Aux nos 15, 17 et 19 était située la communauté des Chanoinesses de l’ordre de Saint-Augustin, connue sous le titre de Notre-Dame-de-la-Victoire-de-Lépante. Ces chanoinesses furent établies à Paris par Jean-François de Gondi, archevêque, et M. Tubeuf, surintendant des finances de la reine. Ce dernier fit venir six religieuses du couvent de Saint-Étienne de Reims, et les plaça dans une maison qu’il avait achetée à Picpus. Le roi confirma cet établissement au mois de décembre 1647. Ces chanoinesses portaient le titre de Notre-Dame-de-la-Victoire, parce qu’elles avaient ajouté à leur institut l’obligation particulière de célébrer, le 7 octobre de chaque année, la victoire gagnée en 1572 par Don Juan d’Autriche, sur les Turcs, dans le golfe de Lépante. Supprimé en 1790, ce couvent devint propriété nationale. Les bâtiments et dépendances, qui contenaient en superficie 14,627 m., furent vendus le 8 messidor an IV.

Le cimetière de cette maison a été concédé sous l’Empire à plusieurs nobles familles ; là dorment les Montmorency, les Noailles ; là repose le général La Fayette.

La rue de Picpus rappelle d’autres souvenirs. La maison qui porte le no  36 fut habitée quelque temps par la comtesse d’Esparda, Eugénie de la Bouchardie, que l’amour et les vers de Marie-Joseph Chénier ont rendue célèbre.

Au no  37 était l’entrée du couvent des Pénitents réformés du tiers-ordre de Saint-François, vulgairement appelés les Picpus. Leur établissement avait été fondé par saint François d’Assise, en faveur des personnes des deux sexes qui, sans s’assujettir à prononcer des vœux, voulaient vivre dans la retraite. Le père Vincent Mussart réforma cette congrégation, qui devint bientôt le chef-lieu de l’ordre. Jeanne de Saulx, veuve de René de Rochechouart, comte de Mortemart, donna aux pénitentes une petite chapelle qui portait le nom de Notre-Dame-de-Grâce ; cette donation fut approuvée par l’évêque, le 27 février 1601. Cet oratoire fut remplacé par une église, dont le roi Louis XIII posa la première pierre le 13 mars 1611. La maison des Pénitents fut regardée alors comme un établissement de fondation royale.

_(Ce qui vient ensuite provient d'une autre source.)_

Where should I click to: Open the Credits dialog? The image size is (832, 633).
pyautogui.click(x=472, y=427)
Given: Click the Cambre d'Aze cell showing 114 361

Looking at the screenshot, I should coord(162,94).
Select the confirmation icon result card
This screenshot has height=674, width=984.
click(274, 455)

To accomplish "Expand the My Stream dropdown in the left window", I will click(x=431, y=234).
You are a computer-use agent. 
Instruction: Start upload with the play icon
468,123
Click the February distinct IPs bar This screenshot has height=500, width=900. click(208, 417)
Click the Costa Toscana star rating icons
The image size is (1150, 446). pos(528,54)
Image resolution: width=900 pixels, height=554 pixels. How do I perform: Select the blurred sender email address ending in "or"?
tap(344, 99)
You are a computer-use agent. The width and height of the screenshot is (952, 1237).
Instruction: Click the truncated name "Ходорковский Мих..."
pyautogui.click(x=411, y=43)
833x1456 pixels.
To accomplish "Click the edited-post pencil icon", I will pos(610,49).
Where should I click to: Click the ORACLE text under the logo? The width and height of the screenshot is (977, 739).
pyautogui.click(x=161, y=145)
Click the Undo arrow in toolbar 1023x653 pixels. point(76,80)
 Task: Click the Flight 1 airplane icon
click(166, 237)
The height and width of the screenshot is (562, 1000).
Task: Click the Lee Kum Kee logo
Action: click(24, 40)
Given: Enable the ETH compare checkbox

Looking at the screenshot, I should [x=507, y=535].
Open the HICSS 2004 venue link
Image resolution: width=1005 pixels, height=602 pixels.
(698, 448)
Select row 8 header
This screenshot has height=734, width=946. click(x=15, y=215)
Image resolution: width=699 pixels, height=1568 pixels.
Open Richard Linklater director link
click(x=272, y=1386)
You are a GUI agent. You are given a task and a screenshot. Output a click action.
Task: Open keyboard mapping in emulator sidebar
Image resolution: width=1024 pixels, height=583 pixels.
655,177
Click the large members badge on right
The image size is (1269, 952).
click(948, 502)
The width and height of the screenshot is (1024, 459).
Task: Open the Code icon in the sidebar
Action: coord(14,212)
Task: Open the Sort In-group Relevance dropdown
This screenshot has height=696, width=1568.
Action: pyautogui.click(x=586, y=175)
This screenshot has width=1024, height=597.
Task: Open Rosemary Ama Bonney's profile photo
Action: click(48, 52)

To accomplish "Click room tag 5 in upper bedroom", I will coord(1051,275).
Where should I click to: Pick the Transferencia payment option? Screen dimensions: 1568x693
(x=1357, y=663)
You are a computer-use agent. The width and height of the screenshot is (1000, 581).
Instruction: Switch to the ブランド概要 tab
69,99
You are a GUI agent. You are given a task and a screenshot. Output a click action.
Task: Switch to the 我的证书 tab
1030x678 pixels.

Les ambassadeurs des puissances catholiques logeaient au couvent de Picpus ; on leur préparait un appartement où ils recevaient les princes du sang et les hauts dignitaires de l’État. Un prince de la maison de Lorraine, ou un maréchal de France, venait les chercher pour les conduire, dans un des carrosses du roi, à leur hôtel, situé dans la rue de Tournon. Supprimée vers 1790, la maison de Picpus devint propriété nationale. Les bâtiments et terrains, qui contenaient en superficie 8,510 m., furent vendus le 8 thermidor an IV.

Dans la rue de Picpus, on remarque un joli pavillon construit en rocailles ; dans des niches de coquillages on aperçoit plusieurs portraits de moines. Cet ermitage a été habité par Millevoye. De nos jours, un des locataires de cet oasis fut le spirituel Théaulon, qui aurait été un grand poète s’il se fût donné la peine de le devenir. L’ermitage de Picpus a servi également de berceau au Petit Chaperon rouge. Le sensible Boïeldieu vint y composer ces chants gracieux, qui ont le privilège de ne vieillir jamais.